WHAT THE TASK ASKS: Could you set down only the lines from the one including "You are a GUI" to the end of the records below, inclusive and exact, leaving pictures out?

DATASET EXTRACT:
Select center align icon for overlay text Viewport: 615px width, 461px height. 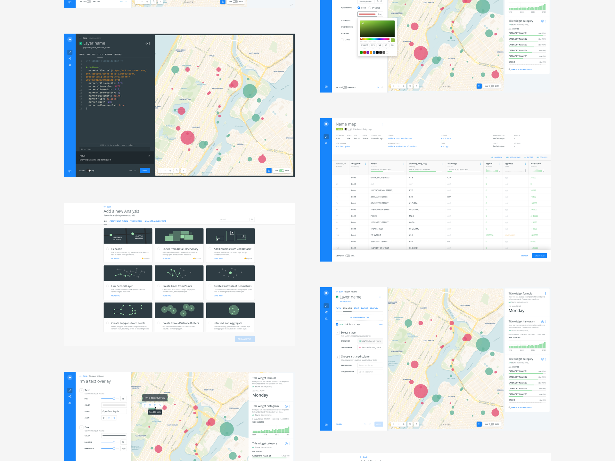(109, 418)

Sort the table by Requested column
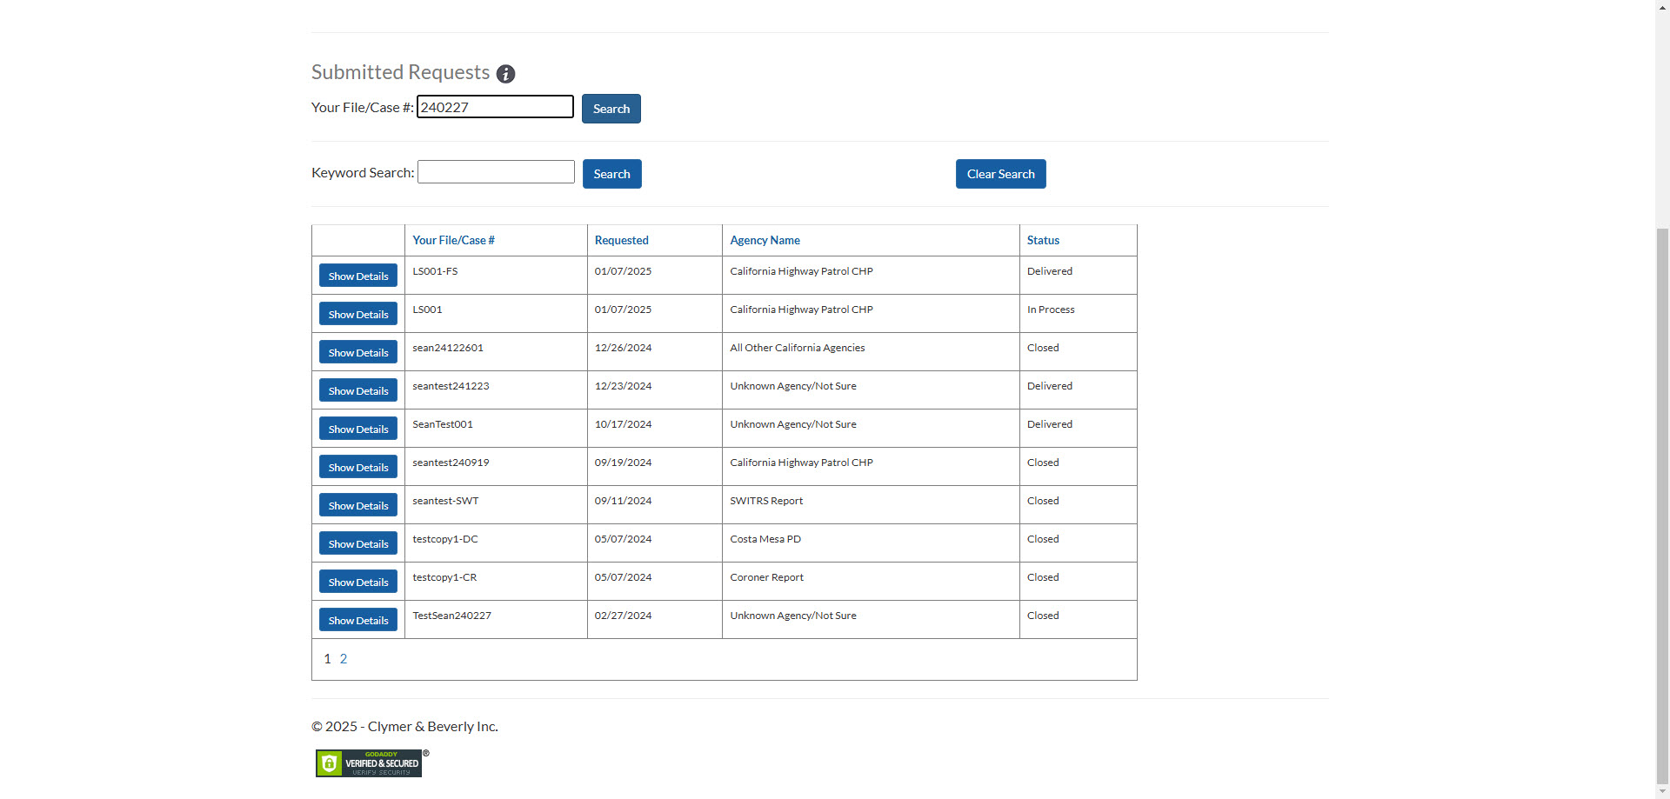(621, 240)
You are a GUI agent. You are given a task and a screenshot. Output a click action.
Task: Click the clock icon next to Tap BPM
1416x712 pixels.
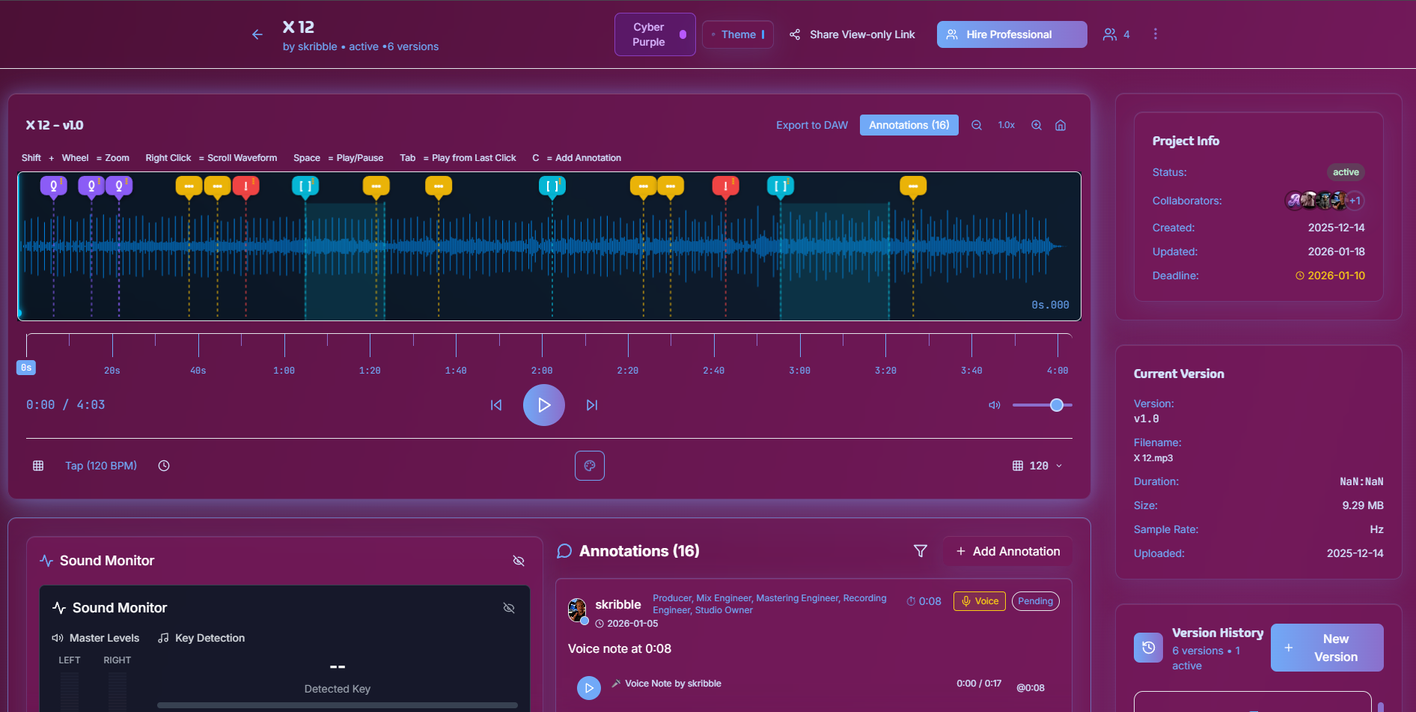164,465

EXERCISE RESULT:
You are a GUI agent. You are given a task and a screenshot. Output a click action.
Task: Click the clock icon next to Tap BPM
1416x712 pixels.
164,465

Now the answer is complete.